Can you be more specific?

How do you measure the error between a function F and a line L in an interval I around a point c? At each point x in I, i can measure the error as just the absolute value of the difference: |F(x) - L(x)|. But that's just the error at the point x. What's the error on the whole interval? The integral of |F - L| over the interval I?

Thanks.

Last edited by LRKM (2013-02-01 20:05:24)

I have never heard of doing that.

Me neither. I was just shooting ideas of what came to mind.

In Numerical Analysis we try to come up with the greatest error in some interval

But that's just one way of looking at the error, I guess.

What does that mean the "error of the whole interval?"

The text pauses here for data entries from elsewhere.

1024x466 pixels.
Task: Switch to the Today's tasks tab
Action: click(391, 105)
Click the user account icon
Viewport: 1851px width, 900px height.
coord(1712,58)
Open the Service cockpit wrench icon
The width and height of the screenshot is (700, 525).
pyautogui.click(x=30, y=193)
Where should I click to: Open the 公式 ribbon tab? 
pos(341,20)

First of all I didnt say "the error OF the whole interval", I said "the error ON the whole interval". My idea was: I know what the error between F and L is at a single point. Then I wondered: How do I measure the error between F and L over the whole interval I? A plausible answer (although of course it may be wrong, hence why I'm asking here) was to take the error between F and L at every single point of the interval and add them up. (this is exactly the integral over I of |F - L|). This is then what I will call the error between F and L over the interval I. Then by looking at this integral, im assigning an "error" over the whole interval I to the line L.

I suspect we may have a misunderstanding. I'm not completely sure I have been able to explain conceptually what I'm trying to understand.

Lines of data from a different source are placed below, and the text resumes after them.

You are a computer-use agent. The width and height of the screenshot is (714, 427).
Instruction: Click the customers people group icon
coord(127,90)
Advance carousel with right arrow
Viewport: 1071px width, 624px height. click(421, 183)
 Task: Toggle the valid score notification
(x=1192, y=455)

Last edited by LRKM (2013-02-01 20:18:36)

Yes. This is what I meant when I said "But that's just one way of looking at the error". You can "define" your error to be whatever you want (as long as it's logical). You can define the error to be the sum of the absolute values (like I first said) of the differences but then you run into non-differentiability problems because of the absolute value and hence the minimization-maximization tools of calculus cannot be applied, which is why one uses least squares so that it is differentiable.

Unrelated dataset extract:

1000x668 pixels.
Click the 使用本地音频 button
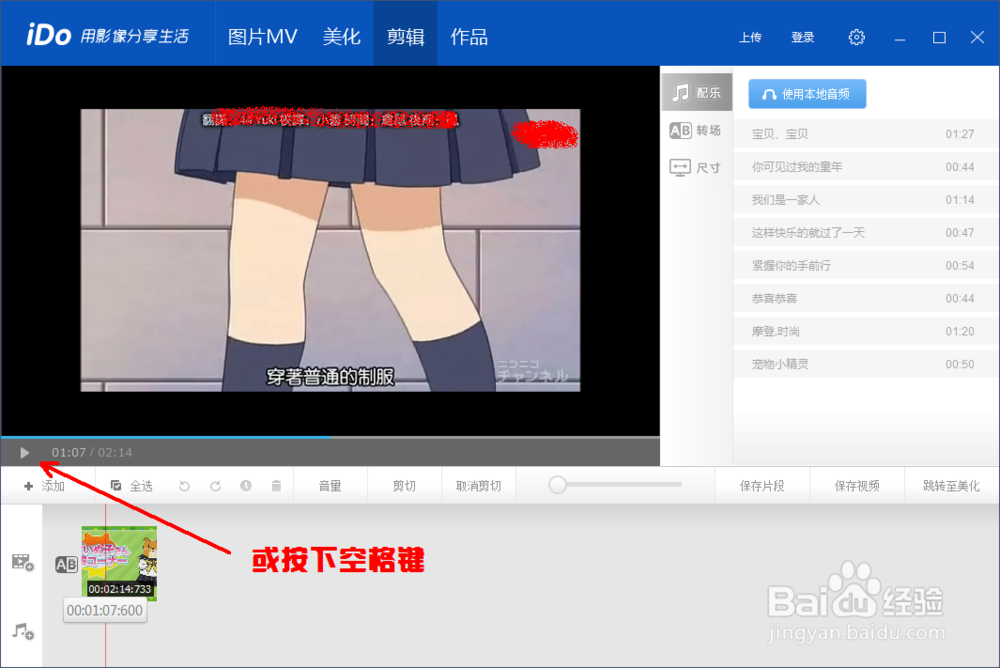(807, 93)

But I see a problem in this, if i remember correctly you use least squares to do a best-fit to a data set of finite points. How do you overcome the fact that an interval has infinite points?

Last edited by LRKM (2013-02-01 20:40:49)

Good to learn, thanks!

Now, this looks like we are now getting into some heavy machinery for what seems to be a pretty basic and fundamental problem of showing that the derivative is the best linear approximation. There must be a simpler way of proving this fundamental fact. Anyways Taylor series etc depend on the derivative and its properties, namely that it is THE best linear approximation. We would be using circular logic if one were to prove this simple fact using such machinery.

Do you have any idea how to prove this using basic tools? Geometry or something? Im at a loss.

Thanks again for this conversation

Last edited by LRKM (2013-02-01 20:56:52)

We are talking about this

y - f(a) = f '(a)(x - a)?

Yes.

It is the best linear approximation around a

Why?

Obviously at an intuitive level this is clear, I'm interested in the proof of WHY it is the best linear approximation. Besides the fact that all Calculus books hammer this into your head a million times, there has to be a WHY; an explanation of why any other line provides a worst approximation.

I'm being meticulous on purpose.

Last edited by LRKM (2013-02-01 21:11:02)